A Priority Queue On The Cheap

A Priority Queue On The Cheap

I wrote a small vector search service earlier this year and wanted to write about a tiny component of the retrieval logic. I was using an approximate nearest neighbors index that partitioned a dataset into sections. This class of index is called an Inverted File Index and it is a common choice among many datastores with vector search support.

In my implementation, each call to Server.Query located the 𝑀\textit{M} sections nearest to a user’s query vector and then performed parallel sequential scans on those sections via a call to query.
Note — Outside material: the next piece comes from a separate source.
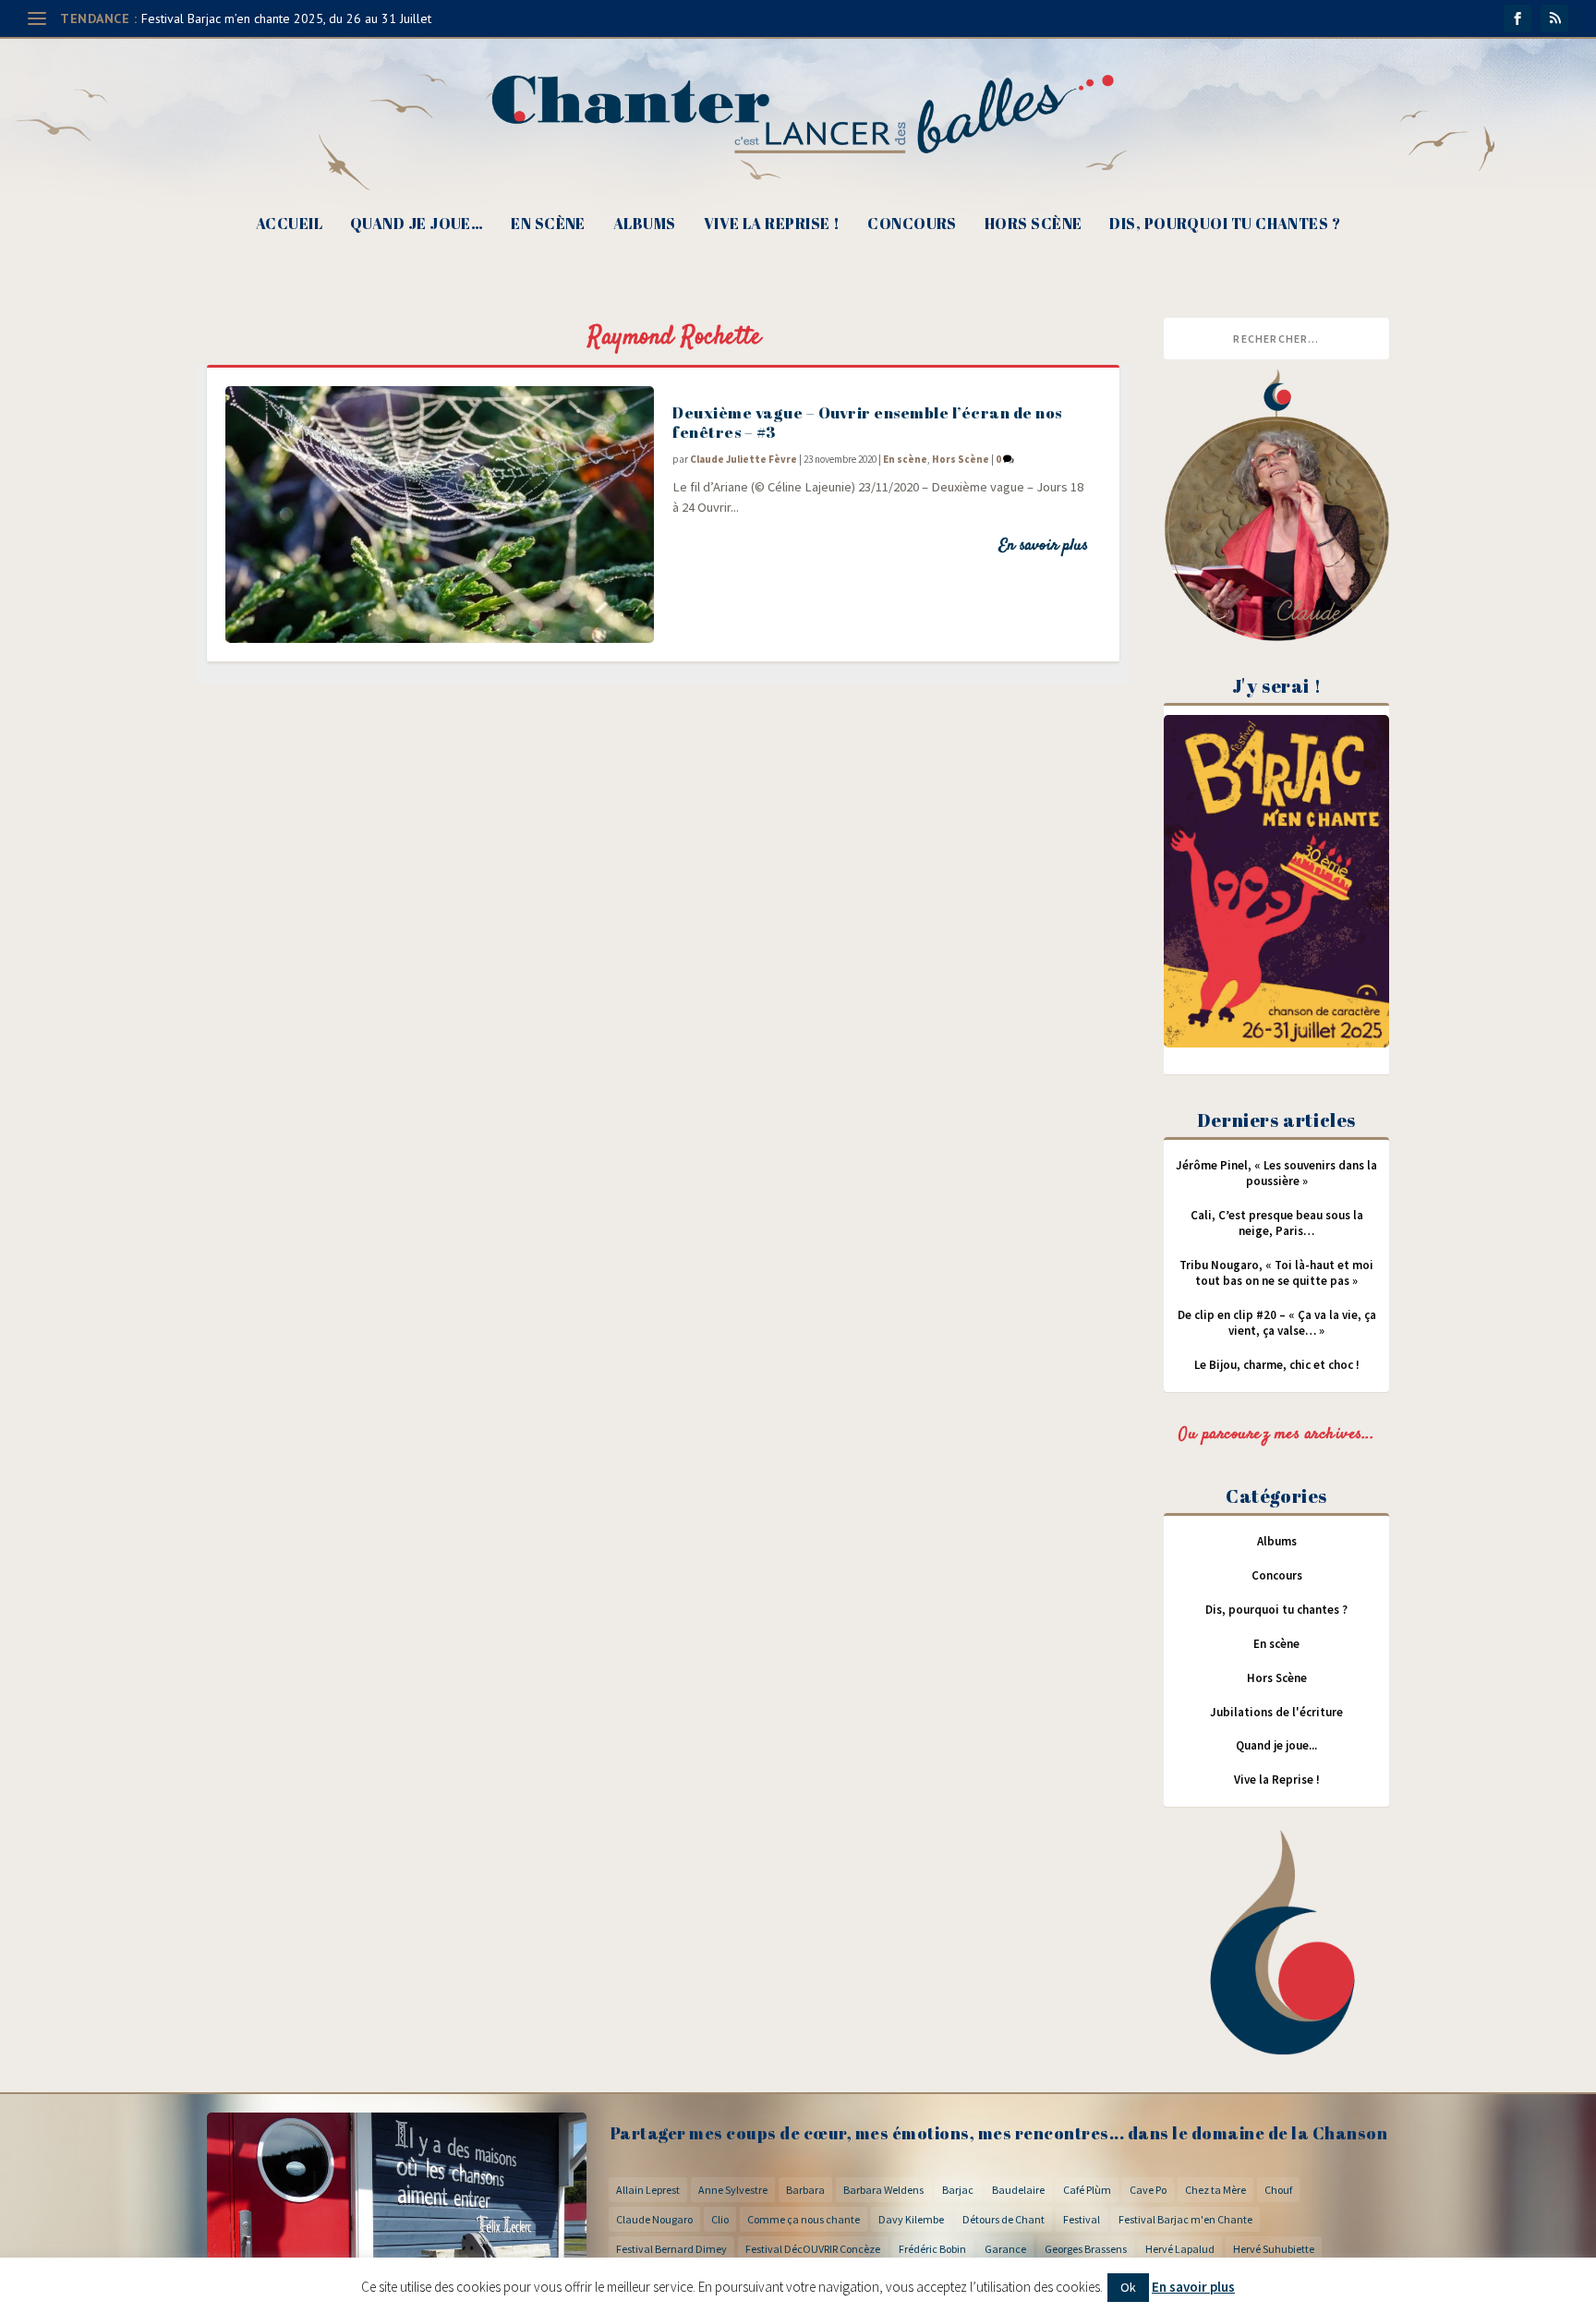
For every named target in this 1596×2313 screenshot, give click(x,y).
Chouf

The query function created a capped priority queue, scanned the entire section, and then returned its contents back to Server.Query to be merged and sent back to the user.

// Query - Public RPC
func (s *Server) Query(ctx context.Context, req *pb.QueryRequest) (*pb.QueryResponse, error) {
    
    // omitted: search region centroids, uses a PQ to rank top `M` of `K` regions. 
    // Passes `M` cluster UUIDs to `clustersToSearch`. init. parallel search, & worker 
    // for each section. Push results into a global PQ  to reduce from `M` x `limit` 
    // vectors to `limit` vectors.
    var globaltop = newprioQueue(req.Limit)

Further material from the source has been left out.